Irreligion in France

Irreligion and atheism have a long history and a large demographic constitution in France, with the advancement of atheism and the deprecation of theistic religion dating back as far as the French Revolution. In 2015, according to estimates, at least 29% of the country's population identifies as atheists and 63% identifies as non-religious.[1]


Renaissance and Reformation

The word atheism was derived from the French athéisme in about 1587.[2]

The term atheist (from Fr. athée), in the sense of "one who denies or disbelieves the existence of God",[3] predates atheism in English, being first attested in about 1571.[4]


Monument to the Chevalier de La Barre - Paris, 18th arr. at Sacré-Cœur de Montmartre, circa 1906.

Until the Enlightenment, those who embraced a non-theistic belief were regarded as being immoral or amoral, and profession of atheism was considered to be a punishable crime.

Scholar Étienne Dolet was strangled and burnt in 1546 on a charge of atheism; in 1766, the French nobleman François-Jean de la Barre, was tortured, beheaded, and his body burned for alleged vandalism of a crucifix, a case that became celebrated because Voltaire tried unsuccessfully to have the sentence reversed.

Among those accused of atheism was Denis Diderot (1713–1784), one of the Enlightenment's most prominent philosophes, and editor-in-chief of the Encyclopédie, which sought to challenge religious, particularly Catholic, dogma: "Reason is to the estimation of the philosophe what grace is to the Christian", he wrote. "Grace determines the Christian's action; reason the philosophe's".[5] Diderot was briefly imprisoned for his writing, some of which was banned and burned.

Enlightenment-era atheism

French Revolution

The French Revolution marked a turning point for the ascendancy of atheism to a preeminent position as a cognitive and cultural stance against papal supremacy and the Holy Roman Empire across Europe and throughout the world. Now known as the atheist Cult of Reason ideology, established by Jacques Hébert, Pierre Gaspard Chaumette and their supporters and intended as a replacement for Christianity, and was replete with ceremonious destruction of Christian relics, conversion of churches into Temples of Reason and the personification of Reason as a goddess; it also held such festivities as the Festival of Reason (or Festival of Liberty), dated on 10 November (20 Brumaire) 1793. The Cult of Reason, which strongly advocated the destruction of Christian and theistic cultural influences by force, was opposed to Robespierre's Cult of the Supreme Being, which was considered a deistic cult which referred back to the theism of Christianity. The Cult of Reason was finally ended by Robespierre and the Committee of Public Safety through their execution of Hébert and several of his followers on 24 March 1794, having ascended just seven months earlier.

19th century

Even after the Thermidorean Reaction ended the revolutionary anti-clerical manifestations, the movement for secularization continued during the Napoleonic era and onward. French atheists participated in the increasingly popular political movements which sought for greater economic and political parity in society, the most notable being the French Revolution of 1848 and the Paris Commune of 1871.

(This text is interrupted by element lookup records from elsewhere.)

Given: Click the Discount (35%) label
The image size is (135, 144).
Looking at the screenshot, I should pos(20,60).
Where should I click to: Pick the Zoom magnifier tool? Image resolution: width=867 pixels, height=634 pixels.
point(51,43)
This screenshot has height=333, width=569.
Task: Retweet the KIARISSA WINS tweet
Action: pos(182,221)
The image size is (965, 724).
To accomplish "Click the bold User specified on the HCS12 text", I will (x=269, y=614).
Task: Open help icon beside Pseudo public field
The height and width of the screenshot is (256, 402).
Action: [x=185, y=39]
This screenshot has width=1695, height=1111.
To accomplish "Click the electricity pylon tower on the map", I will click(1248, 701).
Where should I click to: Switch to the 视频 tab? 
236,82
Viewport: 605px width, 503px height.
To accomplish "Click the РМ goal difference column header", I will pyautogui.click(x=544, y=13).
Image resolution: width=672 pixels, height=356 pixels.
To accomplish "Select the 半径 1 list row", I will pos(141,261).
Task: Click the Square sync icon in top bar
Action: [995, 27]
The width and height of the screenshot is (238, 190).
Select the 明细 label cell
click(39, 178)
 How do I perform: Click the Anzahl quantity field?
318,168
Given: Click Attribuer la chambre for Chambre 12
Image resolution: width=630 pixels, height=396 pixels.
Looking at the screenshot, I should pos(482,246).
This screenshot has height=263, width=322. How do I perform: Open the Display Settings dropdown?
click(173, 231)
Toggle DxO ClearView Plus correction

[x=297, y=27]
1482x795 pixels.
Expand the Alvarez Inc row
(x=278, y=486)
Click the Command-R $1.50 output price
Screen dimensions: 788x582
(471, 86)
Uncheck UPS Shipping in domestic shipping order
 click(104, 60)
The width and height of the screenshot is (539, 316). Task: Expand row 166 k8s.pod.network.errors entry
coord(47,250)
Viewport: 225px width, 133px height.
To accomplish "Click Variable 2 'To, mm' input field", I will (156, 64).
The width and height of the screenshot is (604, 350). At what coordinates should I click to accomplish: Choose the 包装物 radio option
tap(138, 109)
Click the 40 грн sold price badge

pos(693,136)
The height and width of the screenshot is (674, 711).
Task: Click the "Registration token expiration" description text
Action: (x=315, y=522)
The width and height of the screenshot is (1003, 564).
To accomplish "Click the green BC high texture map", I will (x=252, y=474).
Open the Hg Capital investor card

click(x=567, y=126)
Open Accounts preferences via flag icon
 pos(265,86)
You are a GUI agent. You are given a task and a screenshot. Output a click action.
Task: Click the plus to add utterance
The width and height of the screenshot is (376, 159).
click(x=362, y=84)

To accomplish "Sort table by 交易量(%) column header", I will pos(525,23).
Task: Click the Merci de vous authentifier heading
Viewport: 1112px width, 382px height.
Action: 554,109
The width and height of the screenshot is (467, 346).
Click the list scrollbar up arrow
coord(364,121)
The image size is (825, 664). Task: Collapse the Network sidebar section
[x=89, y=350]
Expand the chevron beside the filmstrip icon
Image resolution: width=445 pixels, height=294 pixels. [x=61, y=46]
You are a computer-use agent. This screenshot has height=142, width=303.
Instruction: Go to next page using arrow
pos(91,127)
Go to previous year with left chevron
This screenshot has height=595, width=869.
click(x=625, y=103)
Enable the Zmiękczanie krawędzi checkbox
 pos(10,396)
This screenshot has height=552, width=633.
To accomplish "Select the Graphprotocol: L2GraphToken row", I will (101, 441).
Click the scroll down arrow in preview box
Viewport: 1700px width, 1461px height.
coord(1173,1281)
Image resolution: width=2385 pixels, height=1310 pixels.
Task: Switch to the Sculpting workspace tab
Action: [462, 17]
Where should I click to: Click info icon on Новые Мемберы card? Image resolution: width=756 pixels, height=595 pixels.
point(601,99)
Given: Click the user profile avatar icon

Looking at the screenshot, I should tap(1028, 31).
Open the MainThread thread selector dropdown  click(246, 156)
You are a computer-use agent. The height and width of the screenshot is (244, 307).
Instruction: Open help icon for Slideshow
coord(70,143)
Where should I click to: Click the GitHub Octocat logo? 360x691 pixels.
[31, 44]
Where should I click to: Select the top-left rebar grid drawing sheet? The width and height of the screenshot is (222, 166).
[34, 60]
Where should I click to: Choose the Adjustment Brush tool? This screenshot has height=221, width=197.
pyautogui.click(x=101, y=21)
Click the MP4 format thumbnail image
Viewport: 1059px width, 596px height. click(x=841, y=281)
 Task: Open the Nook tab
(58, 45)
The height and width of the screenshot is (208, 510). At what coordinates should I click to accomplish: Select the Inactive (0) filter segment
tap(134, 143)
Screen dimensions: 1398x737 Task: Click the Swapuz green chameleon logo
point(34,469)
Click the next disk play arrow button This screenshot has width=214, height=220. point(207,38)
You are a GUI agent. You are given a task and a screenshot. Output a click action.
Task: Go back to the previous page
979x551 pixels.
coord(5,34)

In 1877, the Grand Orient de France (GOdF), the largest Masonic body, at the instigation of the Protestant priest Frédéric Desmons, allowed those who had no belief in a Supreme being to be admitted as members, resulting in an ongoing schism between the GOdF and the United Grand Lodge of England (and their respective affiliated lodges) due to the departure of the GOdF from the theistic requirement of belief in a Supreme Being for all members.

20th century

In 1905, the law on the Separation of the State and the Church was passed, establishing state secularism in the country and preventing interaction between religious communities and the government, except through religious organizations. Atheists were among the many French citizens put to death and tortured in the concentration camps run by the German Nazi regime.[citation needed]

Following the war, atheists and secular humanists became increasingly involved in defining and interpreting the existence of humanity and the individual, among them being existentialist writer and philosopher Jean-Paul Sartre.

21st century

Belief in God in France as of 2010

  Don't believe there is any sort of spirit, God or life force (40%)
  Believe there is a God (27%)
  Believe there is some sort of spirit or life force (27%)
  Do not know (6%)

The 21st century, beginning with the advent of the American-led War on Terror, has enlivened the debate over the issue of religious liberty, expression and atheistic rationalism in France.

To this day, the GOdF (Grand Orient de France) maintains a strongly secular stance in the public eye and has been frequently accused of a strong anti-Christian position by Roman Catholic apologists and clergy.

In 2010, in a Eurobarometer poll,[6] 27% of respondents answered "I believe there is a God", 27% answered "I believe there is some sort of spirit or life force", and 40% answered "I don't believe there is any sort of spirit, God or life force".

Former president François Hollande is an atheist with a Catholic upbringing. President Emmanuel Macron is agnostic, although he converted to Catholicism as a teenager. Mayor of Paris Anne Hidalgo is openly and an outspoken Atheist.